Dave Heffernan
- Born: David Heffernan 31 January 1991 (age 35) Ballina, County Mayo, Ireland
- Height: 1.88 m (6 ft 2 in)
- Weight: 110 kg (17 st 5 lb)
- School: Blackrock College
- University: University of Galway

Rugby union career
- Position: Hooker
- Current team: Connacht

Amateur team(s)
- Years: Team / Apps / (Points)
- Ballina RFC
- –: Buccaneers
- –: Lansdowne FC

Senior career
- Years: Team / Apps / (Points)
- 2012–: Connacht / 237 / (75)
- Correct as of 20 March 2026

International career
- Years: Team / Apps / (Points)
- 2010–11: Ireland U20 / 2 / (0)
- 2015–: Emerging Ireland / 3 / (0)
- 2017–: Ireland / 7 / (5)
- 2019: Barbarians F.C. / 1 / (5)
- –: Ireland Wolfhounds / 1 / (0)
- Correct as of 15 November 2022

= Dave Heffernan =

Irish rugby union player (born 1991)

Dave Heffernan (born 31 January 1991) is a rugby union player from Ireland. As of 2024, he plays for Irish provincial side Connacht in the Pro14. Heffernan started his career playing as a flanker, before moving to the position of hooker. He plays his club rugby for Buccaneers. Heffernan has represented the Ireland U20 team.

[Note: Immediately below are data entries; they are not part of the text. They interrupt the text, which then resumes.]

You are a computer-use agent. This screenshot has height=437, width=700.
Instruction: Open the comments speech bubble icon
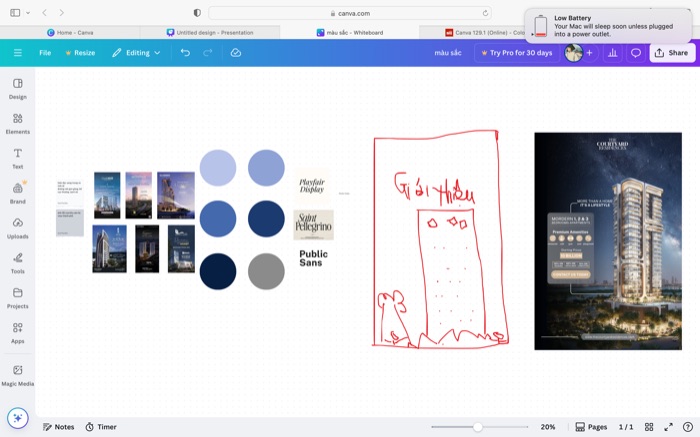coord(636,53)
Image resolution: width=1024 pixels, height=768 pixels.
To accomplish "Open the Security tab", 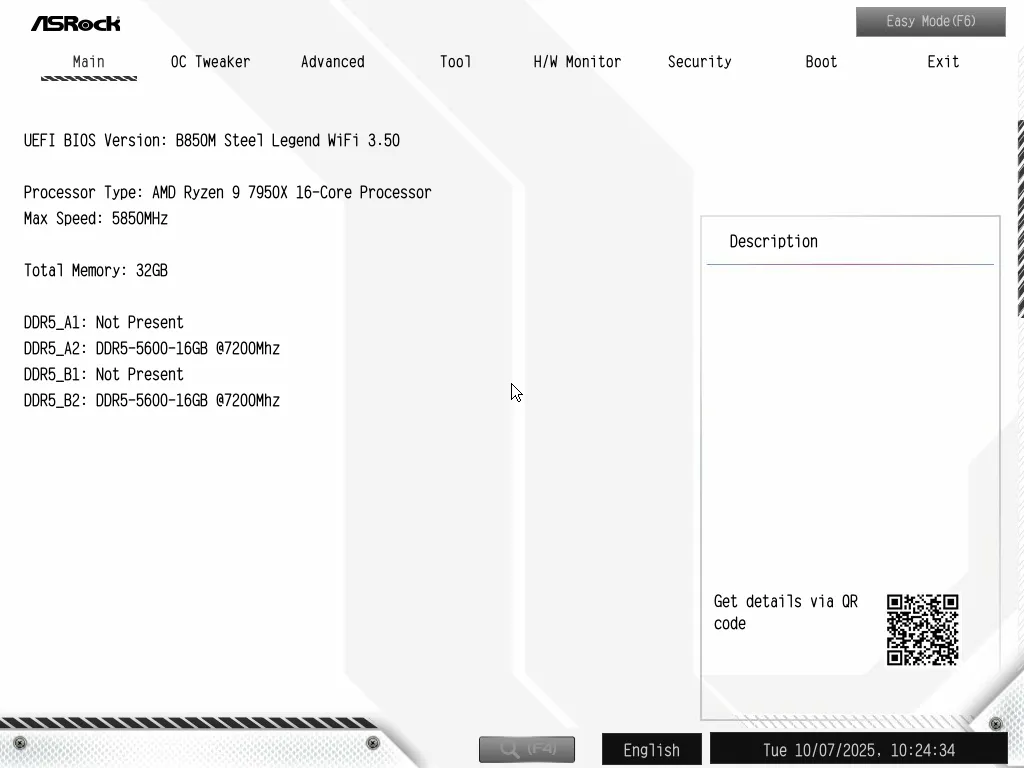I will click(x=699, y=62).
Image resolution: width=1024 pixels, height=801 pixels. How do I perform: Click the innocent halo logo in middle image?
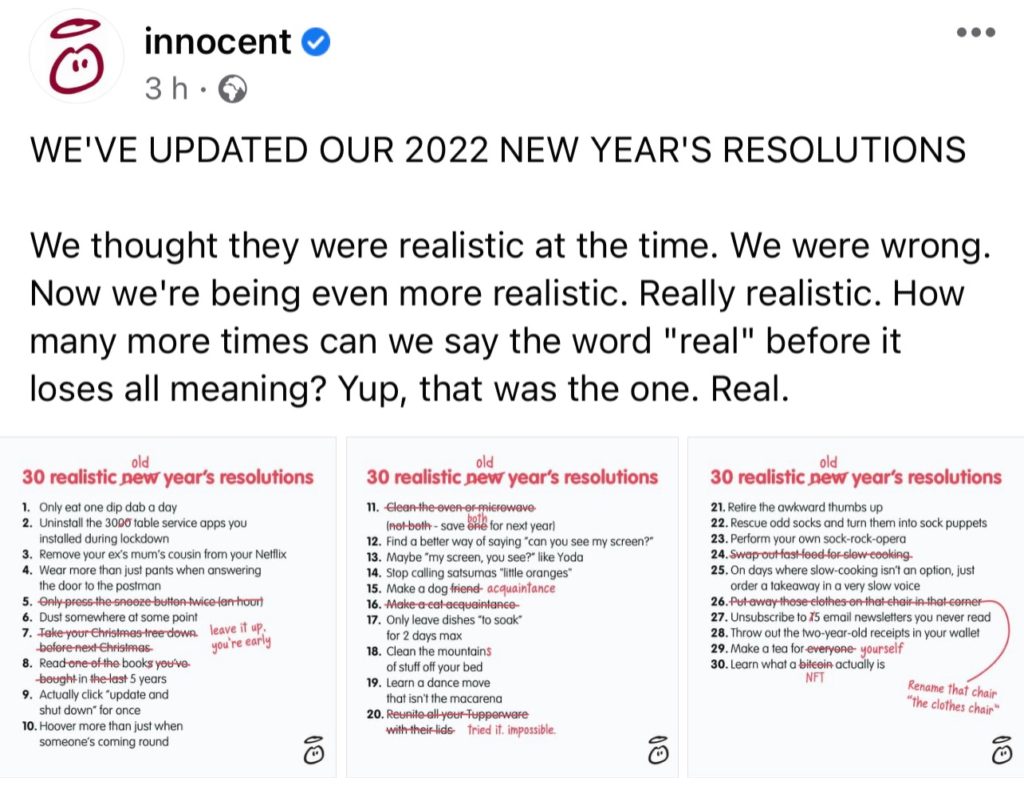pos(657,749)
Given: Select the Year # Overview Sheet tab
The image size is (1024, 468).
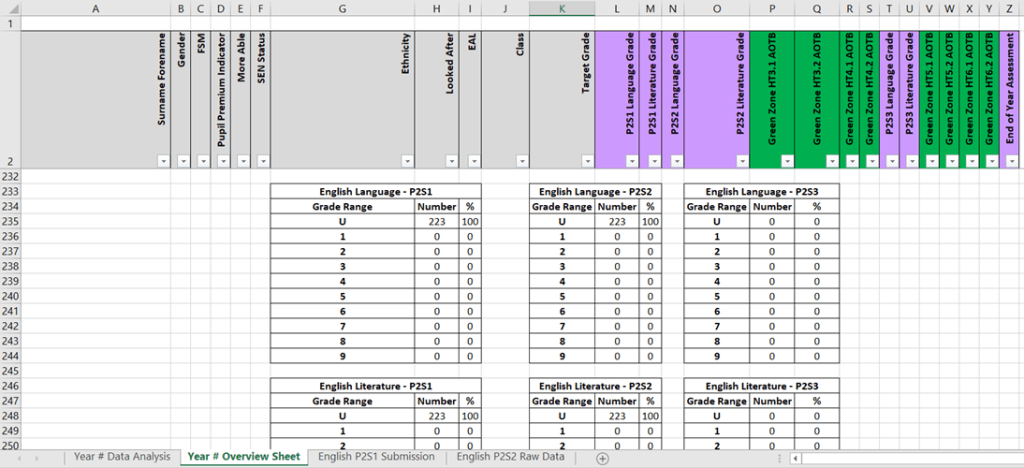Looking at the screenshot, I should tap(243, 457).
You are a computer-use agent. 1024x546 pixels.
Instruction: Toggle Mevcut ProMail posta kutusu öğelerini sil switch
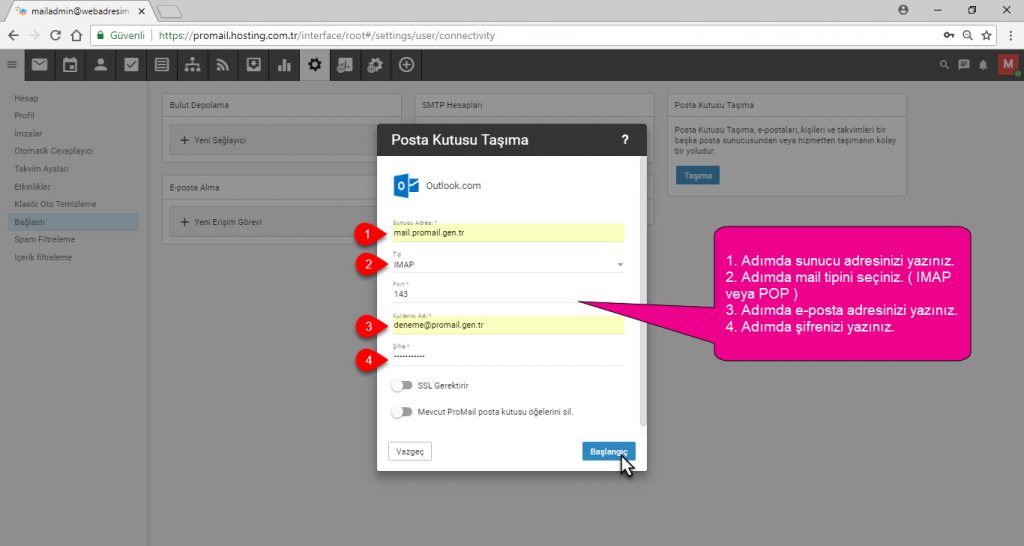[x=402, y=412]

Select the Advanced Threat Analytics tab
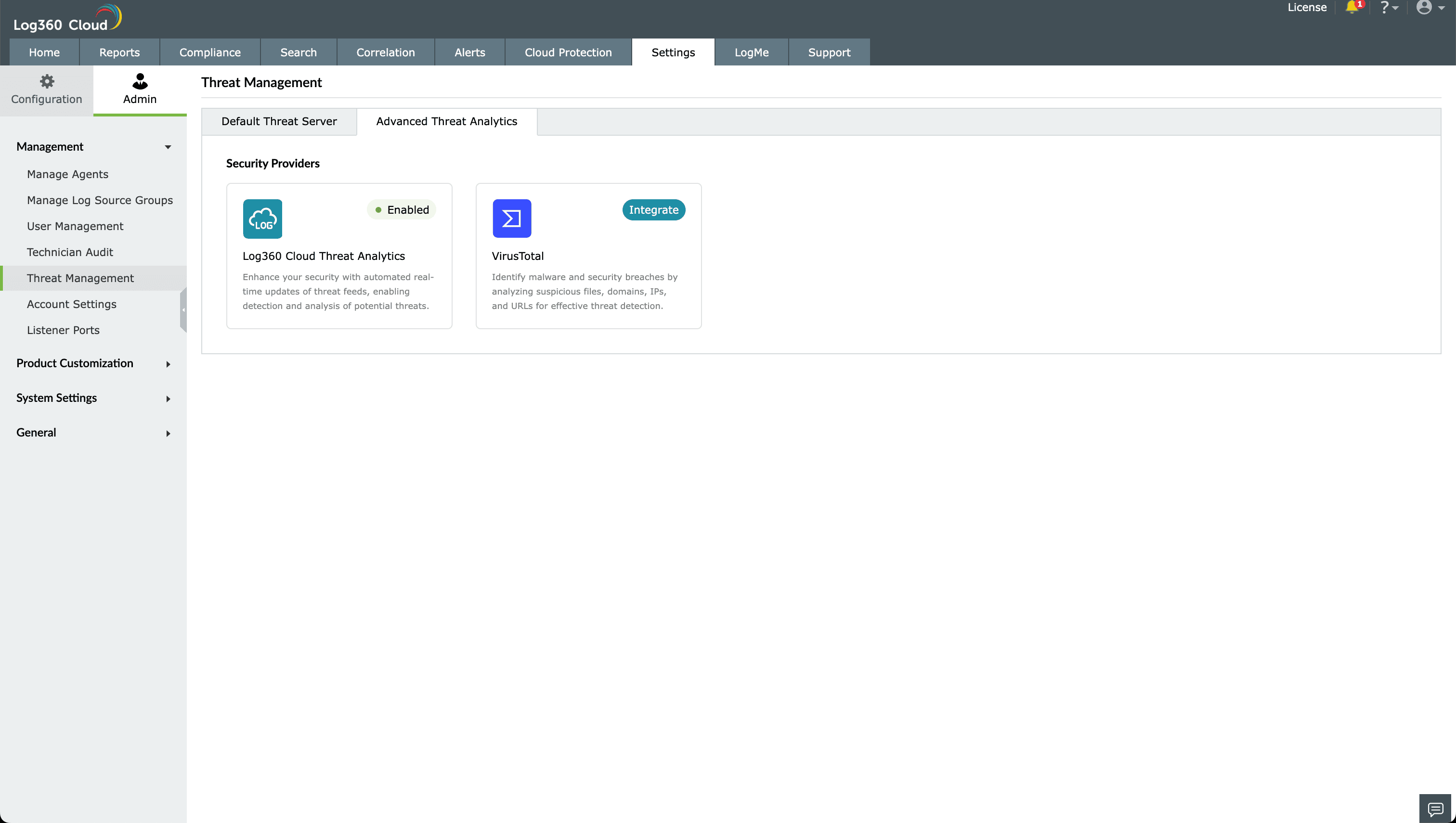(446, 121)
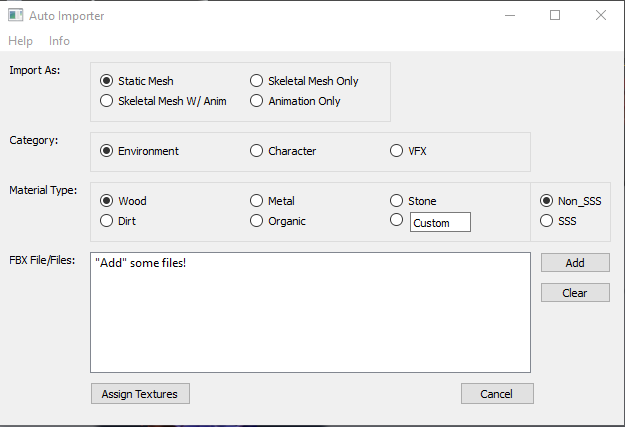Select the Skeletal Mesh Only option

(257, 81)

Heffernan studied at University of Galway. He played Gaelic football for Ballina Stephenites while growing up, with his father Ivan a former inter-county player who won All-Ireland titles with Mayo and UCD. His uncle Niall also played for Mayo, managed Ballina Stephenites to several Mayo Senior Football Championship titles and managed the Mayo under-20 football team.

==Career==
===Connacht===
The County Mayo native went to school in Blackrock College before playing with Connacht at Under-19 and Under-20 level. Heffernan joined the Connacht Academy in 2011. Heffernan had played in the 2011–12 Pro12, making his first start against Scarlets on 2 March 2012, while still an academy player. He played as a blindside flanker, and stayed on the field for the full 80 minutes. After having spent two years in the Connacht Academy, Heffernan progressed to the full senior set-up, ahead of the 2013–14 Pro12 season.

Before the start of the 2013–14 season, Heffernan was converted from a back-row forward into a hooker. He made his first senior appearance in his new position on 26 October 2013, coming on as a replacement for Seán Henry against Leinster. In total, Heffernan made 12 appearances in the 2013–14 league, 11 of these coming from the bench. In April 2014, Heffernan signed a contract extension with Connacht to keep him with the side until the end of the 2014–15 season.

===International===
Internationally, Heffernan has represented Ireland at Under-20 level. He played against France in the 2011 Six Nations Under 20s Championship, starting at blindside flanker.